You may have noticed of late that things in America are becoming less, well, American.
A cruel misogynist with dangerously racist beliefs is running the show. Nazis and bigots of all stripes no long fear giving voice to their hatred in public. The nation’s journalists and the free flow of information are under attack. The government is working hard to defund the healthcare apparatus designed to protect the country’s most vulnerable citizens. Piece by piece, the country’s institutions, its heart and soul are being torn asunder, paving the way for something new. After reading Timothy Snyder’s most recent book, On Tyranny: Twenty Lessons from the Twentieth Century, I gotta tell you, if you’re scared of the outcome of all of this, chances are you’re likely not scared enough.
Snyder is a scholar who specializes in the history of the the 20th century and, more pointedly, the holocaust. His knowledge of how a country’s slow slide into fascism at the whim of a tyrant can occur is beyond reproach, given his academic street cred: he’s the Richard C. Levin Professor of History at Yale, a Committee on Conscience member at the US Holocaust Memorial Museum. What I’m getting at is that he knows from bad shit, how it starts and historically, how it’s gone down. With the current political and popular climate in a number of nations around the world, he’s concerned that the ugliest parts of humanity are ready to rear their heads once again.

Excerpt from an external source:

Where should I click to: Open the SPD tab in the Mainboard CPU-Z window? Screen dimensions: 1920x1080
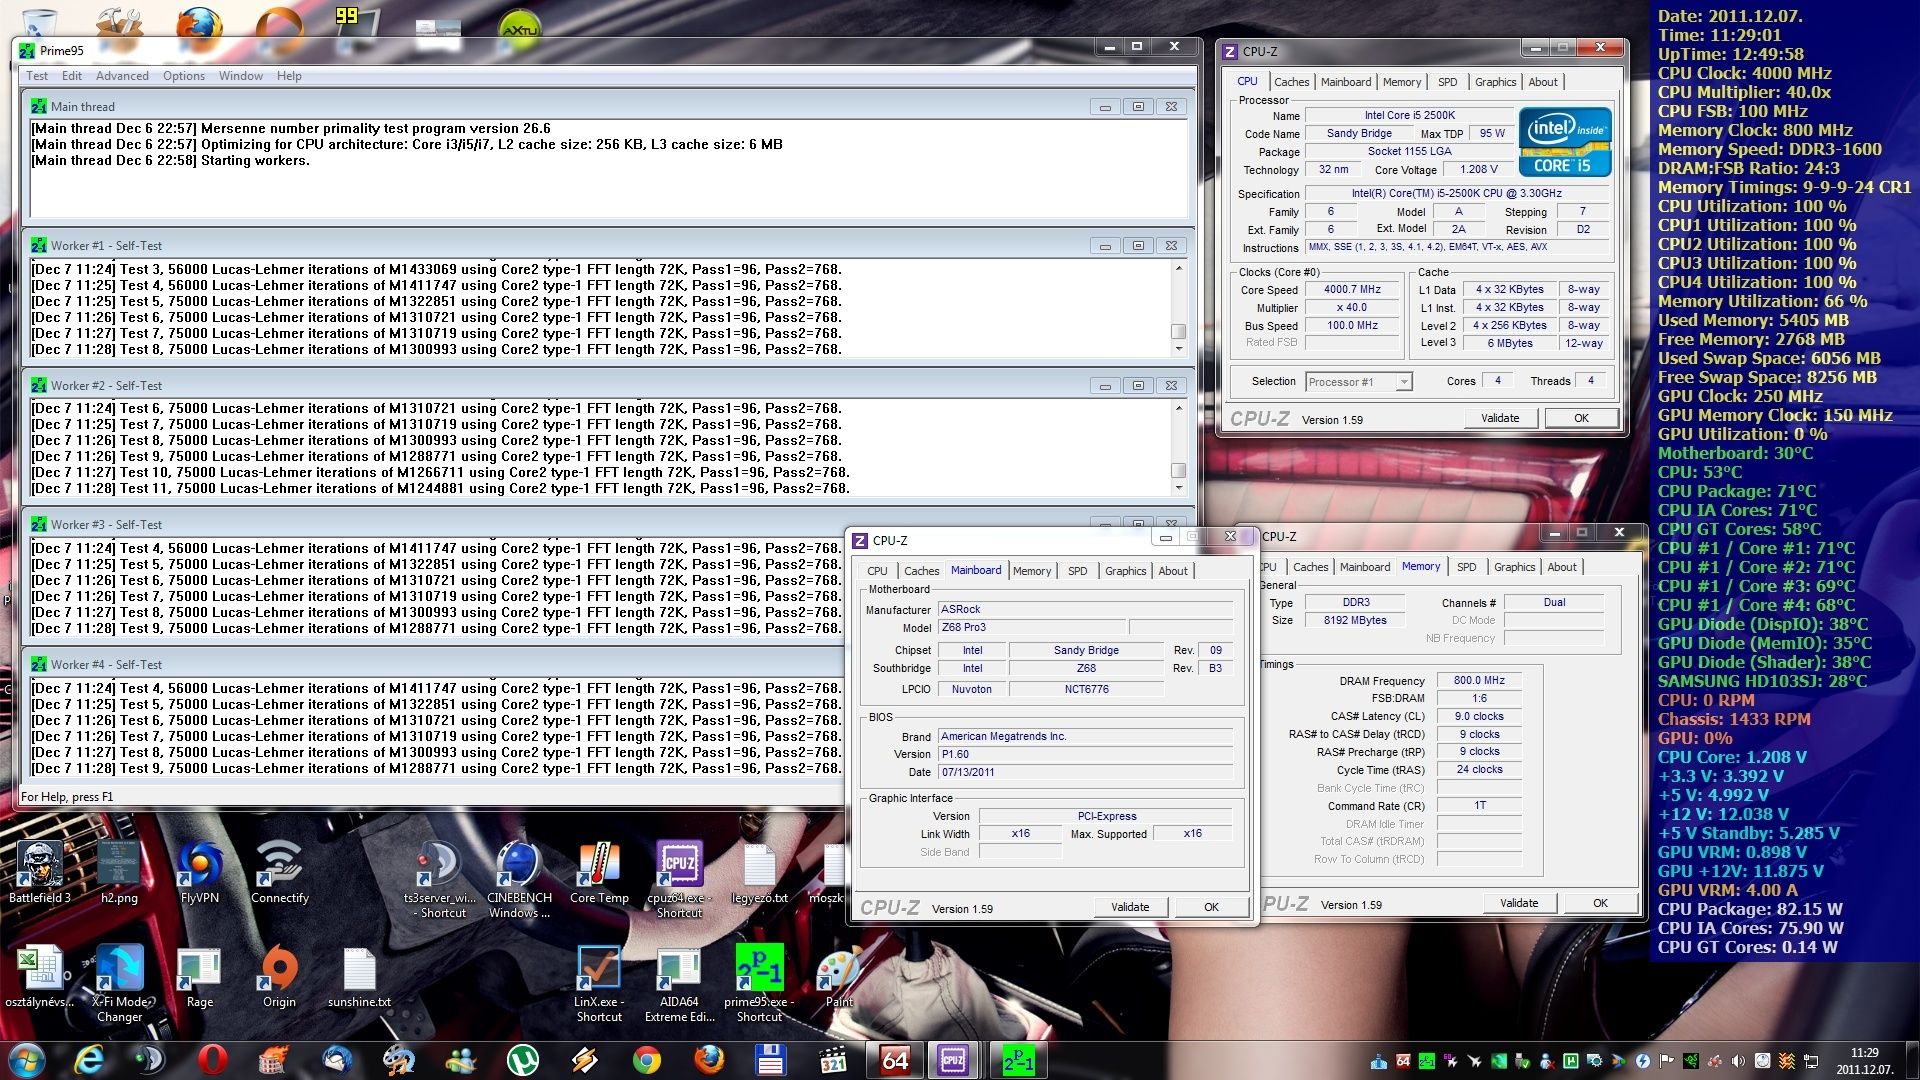1077,571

On Tyranny‘s only 126 pages long. Over the course of the book’s 20 easy-to-read chapters, Snyder explains the signs that can be seen in the lead up to a fascist regime, sites brutal examples of where these signs have pointed to in the past, and what we as individuals can do to stand against the tide of such authoritarianism and hatred. From the book:
“The Founding Fathers tried to protect us from the threat they knew, the tyranny that overcame ancient democracy. Today, our political order faces new threats, not unlike the totalitarianism of the twentieth century. We are no wider than the Europeans who saw democracy yield to fascism, Nazism or Communism. Our one advantage is that we might learn from their experience.”
No matter which side of the political fence you walk on, the lessons that the book offers make for essential reading. If you’re interested and can’t find the book at your local library, getting your hands on a copy of your own won’t cost you much. Amazon’s got it in paperback for $6.39, as an audiobook for $5.95 and Kindle owners can read it for just $3.99. That’s a small price to pay for a tool that’ll help you know fascism when you see it and how to stand against it when it comes.